• _Data for analysis_:
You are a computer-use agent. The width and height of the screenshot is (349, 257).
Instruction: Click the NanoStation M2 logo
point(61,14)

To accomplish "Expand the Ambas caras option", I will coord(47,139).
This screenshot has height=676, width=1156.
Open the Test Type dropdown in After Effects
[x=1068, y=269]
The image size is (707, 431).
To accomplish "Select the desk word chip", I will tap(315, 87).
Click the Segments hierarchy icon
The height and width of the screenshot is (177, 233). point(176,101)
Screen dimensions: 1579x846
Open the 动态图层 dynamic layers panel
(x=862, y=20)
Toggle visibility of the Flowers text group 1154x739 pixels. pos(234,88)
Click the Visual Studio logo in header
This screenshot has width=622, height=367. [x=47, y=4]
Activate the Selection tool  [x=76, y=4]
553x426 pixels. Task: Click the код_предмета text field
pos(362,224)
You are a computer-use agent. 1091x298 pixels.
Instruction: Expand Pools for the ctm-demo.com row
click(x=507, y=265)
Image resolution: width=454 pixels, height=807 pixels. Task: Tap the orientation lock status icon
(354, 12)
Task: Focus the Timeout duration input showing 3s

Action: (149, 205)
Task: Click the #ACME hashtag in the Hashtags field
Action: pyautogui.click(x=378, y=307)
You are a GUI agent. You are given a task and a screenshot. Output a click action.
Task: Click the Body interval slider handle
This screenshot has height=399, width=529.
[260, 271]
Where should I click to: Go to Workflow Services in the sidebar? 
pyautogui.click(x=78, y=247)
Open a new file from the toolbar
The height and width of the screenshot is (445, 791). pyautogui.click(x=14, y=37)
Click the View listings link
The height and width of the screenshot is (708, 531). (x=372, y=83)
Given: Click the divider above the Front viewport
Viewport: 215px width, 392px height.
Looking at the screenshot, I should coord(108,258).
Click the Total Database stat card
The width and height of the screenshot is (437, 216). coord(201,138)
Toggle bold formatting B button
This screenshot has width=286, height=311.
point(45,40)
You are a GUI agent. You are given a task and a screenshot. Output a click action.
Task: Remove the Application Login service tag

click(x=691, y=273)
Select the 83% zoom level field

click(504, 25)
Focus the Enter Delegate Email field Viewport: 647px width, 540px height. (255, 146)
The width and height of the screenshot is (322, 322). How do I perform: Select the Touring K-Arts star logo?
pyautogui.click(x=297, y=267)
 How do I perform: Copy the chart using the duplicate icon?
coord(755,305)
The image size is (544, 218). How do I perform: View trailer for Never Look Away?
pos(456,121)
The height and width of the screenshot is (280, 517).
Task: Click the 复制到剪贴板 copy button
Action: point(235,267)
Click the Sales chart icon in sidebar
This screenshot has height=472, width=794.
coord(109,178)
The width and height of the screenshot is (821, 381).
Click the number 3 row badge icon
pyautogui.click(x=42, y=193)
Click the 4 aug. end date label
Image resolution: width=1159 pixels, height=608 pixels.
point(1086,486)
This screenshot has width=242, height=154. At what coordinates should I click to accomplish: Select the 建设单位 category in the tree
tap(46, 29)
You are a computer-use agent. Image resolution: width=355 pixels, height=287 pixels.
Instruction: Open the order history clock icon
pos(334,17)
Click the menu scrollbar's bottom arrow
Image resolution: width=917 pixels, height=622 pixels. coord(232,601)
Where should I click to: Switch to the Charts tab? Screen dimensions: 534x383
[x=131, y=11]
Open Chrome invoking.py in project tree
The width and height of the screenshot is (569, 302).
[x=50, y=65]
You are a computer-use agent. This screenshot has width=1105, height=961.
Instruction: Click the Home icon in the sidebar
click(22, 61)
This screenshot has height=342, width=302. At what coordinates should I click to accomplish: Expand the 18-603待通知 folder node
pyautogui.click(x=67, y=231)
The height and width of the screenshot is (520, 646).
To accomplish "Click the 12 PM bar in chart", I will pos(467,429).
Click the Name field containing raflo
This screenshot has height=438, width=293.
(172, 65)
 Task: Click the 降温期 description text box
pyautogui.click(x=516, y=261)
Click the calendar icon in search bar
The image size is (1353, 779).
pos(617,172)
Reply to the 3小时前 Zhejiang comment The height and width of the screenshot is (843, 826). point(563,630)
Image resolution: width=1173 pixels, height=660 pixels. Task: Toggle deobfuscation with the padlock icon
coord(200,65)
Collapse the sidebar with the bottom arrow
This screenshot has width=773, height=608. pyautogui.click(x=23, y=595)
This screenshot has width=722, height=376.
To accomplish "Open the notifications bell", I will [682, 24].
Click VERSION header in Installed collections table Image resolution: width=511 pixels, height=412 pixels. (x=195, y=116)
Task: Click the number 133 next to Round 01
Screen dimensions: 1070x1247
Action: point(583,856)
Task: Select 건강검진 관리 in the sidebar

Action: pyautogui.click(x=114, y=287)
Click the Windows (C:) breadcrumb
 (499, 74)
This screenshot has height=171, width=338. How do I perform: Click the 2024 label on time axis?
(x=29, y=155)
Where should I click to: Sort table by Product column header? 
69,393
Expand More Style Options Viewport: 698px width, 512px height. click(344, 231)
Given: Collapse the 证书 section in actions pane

• _Problem to work on_: Output the full set of entries exactly as they were given.

• _Your solution_:
You are a computer-use agent. The width and height of the screenshot is (349, 257).
Instruction: Click the NanoStation M2 logo
point(61,14)

To accomplish "Expand the Ambas caras option", I will coord(47,139).
This screenshot has height=676, width=1156.
Open the Test Type dropdown in After Effects
[x=1068, y=269]
The image size is (707, 431).
To accomplish "Select the desk word chip", I will tap(315, 87).
Click the Segments hierarchy icon
The height and width of the screenshot is (177, 233). point(176,101)
Screen dimensions: 1579x846
Open the 动态图层 dynamic layers panel
(x=862, y=20)
Toggle visibility of the Flowers text group 1154x739 pixels. pos(234,88)
Click the Visual Studio logo in header
This screenshot has width=622, height=367. [x=47, y=4]
Activate the Selection tool  [x=76, y=4]
553x426 pixels. Task: Click the код_предмета text field
pos(362,224)
You are a computer-use agent. 1091x298 pixels.
Instruction: Expand Pools for the ctm-demo.com row
click(x=507, y=265)
Image resolution: width=454 pixels, height=807 pixels. Task: Tap the orientation lock status icon
(354, 12)
Task: Focus the Timeout duration input showing 3s

Action: (149, 205)
Task: Click the #ACME hashtag in the Hashtags field
Action: pyautogui.click(x=378, y=307)
You are a GUI agent. You are given a task and a screenshot. Output a click action.
Task: Click the Body interval slider handle
This screenshot has height=399, width=529.
[260, 271]
Where should I click to: Go to Workflow Services in the sidebar? 
pyautogui.click(x=78, y=247)
Open a new file from the toolbar
The height and width of the screenshot is (445, 791). pyautogui.click(x=14, y=37)
Click the View listings link
The height and width of the screenshot is (708, 531). (x=372, y=83)
Given: Click the divider above the Front viewport
Viewport: 215px width, 392px height.
Looking at the screenshot, I should coord(108,258).
Click the Total Database stat card
The width and height of the screenshot is (437, 216). coord(201,138)
Toggle bold formatting B button
This screenshot has width=286, height=311.
point(45,40)
You are a GUI agent. You are given a task and a screenshot. Output a click action.
Task: Remove the Application Login service tag

click(x=691, y=273)
Select the 83% zoom level field

click(504, 25)
Focus the Enter Delegate Email field Viewport: 647px width, 540px height. (255, 146)
The width and height of the screenshot is (322, 322). How do I perform: Select the Touring K-Arts star logo?
pyautogui.click(x=297, y=267)
 How do I perform: Copy the chart using the duplicate icon?
coord(755,305)
The image size is (544, 218). How do I perform: View trailer for Never Look Away?
pos(456,121)
The height and width of the screenshot is (280, 517).
Task: Click the 复制到剪贴板 copy button
Action: point(235,267)
Click the Sales chart icon in sidebar
This screenshot has height=472, width=794.
coord(109,178)
The width and height of the screenshot is (821, 381).
Click the number 3 row badge icon
pyautogui.click(x=42, y=193)
Click the 4 aug. end date label
Image resolution: width=1159 pixels, height=608 pixels.
point(1086,486)
This screenshot has width=242, height=154. At what coordinates should I click to accomplish: Select the 建设单位 category in the tree
tap(46, 29)
You are a computer-use agent. Image resolution: width=355 pixels, height=287 pixels.
Instruction: Open the order history clock icon
pos(334,17)
Click the menu scrollbar's bottom arrow
Image resolution: width=917 pixels, height=622 pixels. coord(232,601)
Where should I click to: Switch to the Charts tab? Screen dimensions: 534x383
[x=131, y=11]
Open Chrome invoking.py in project tree
The width and height of the screenshot is (569, 302).
[x=50, y=65]
You are a computer-use agent. This screenshot has width=1105, height=961.
Instruction: Click the Home icon in the sidebar
click(22, 61)
This screenshot has height=342, width=302. At what coordinates should I click to accomplish: Expand the 18-603待通知 folder node
pyautogui.click(x=67, y=231)
The height and width of the screenshot is (520, 646).
To accomplish "Click the 12 PM bar in chart", I will pos(467,429).
Click the Name field containing raflo
This screenshot has height=438, width=293.
(172, 65)
 Task: Click the 降温期 description text box
pyautogui.click(x=516, y=261)
Click the calendar icon in search bar
The image size is (1353, 779).
pos(617,172)
Reply to the 3小时前 Zhejiang comment The height and width of the screenshot is (843, 826). point(563,630)
Image resolution: width=1173 pixels, height=660 pixels. Task: Toggle deobfuscation with the padlock icon
coord(200,65)
Collapse the sidebar with the bottom arrow
This screenshot has width=773, height=608. pyautogui.click(x=23, y=595)
This screenshot has width=722, height=376.
To accomplish "Open the notifications bell", I will [682, 24].
Click VERSION header in Installed collections table Image resolution: width=511 pixels, height=412 pixels. (x=195, y=116)
Task: Click the number 133 next to Round 01
Screen dimensions: 1070x1247
Action: point(583,856)
Task: Select 건강검진 관리 in the sidebar

Action: pyautogui.click(x=114, y=287)
Click the Windows (C:) breadcrumb
 (499, 74)
This screenshot has height=171, width=338. How do I perform: Click the 2024 label on time axis?
(x=29, y=155)
Where should I click to: Sort table by Product column header? 
69,393
Expand More Style Options Viewport: 698px width, 512px height. click(344, 231)
Given: Collapse the 证书 section in actions pane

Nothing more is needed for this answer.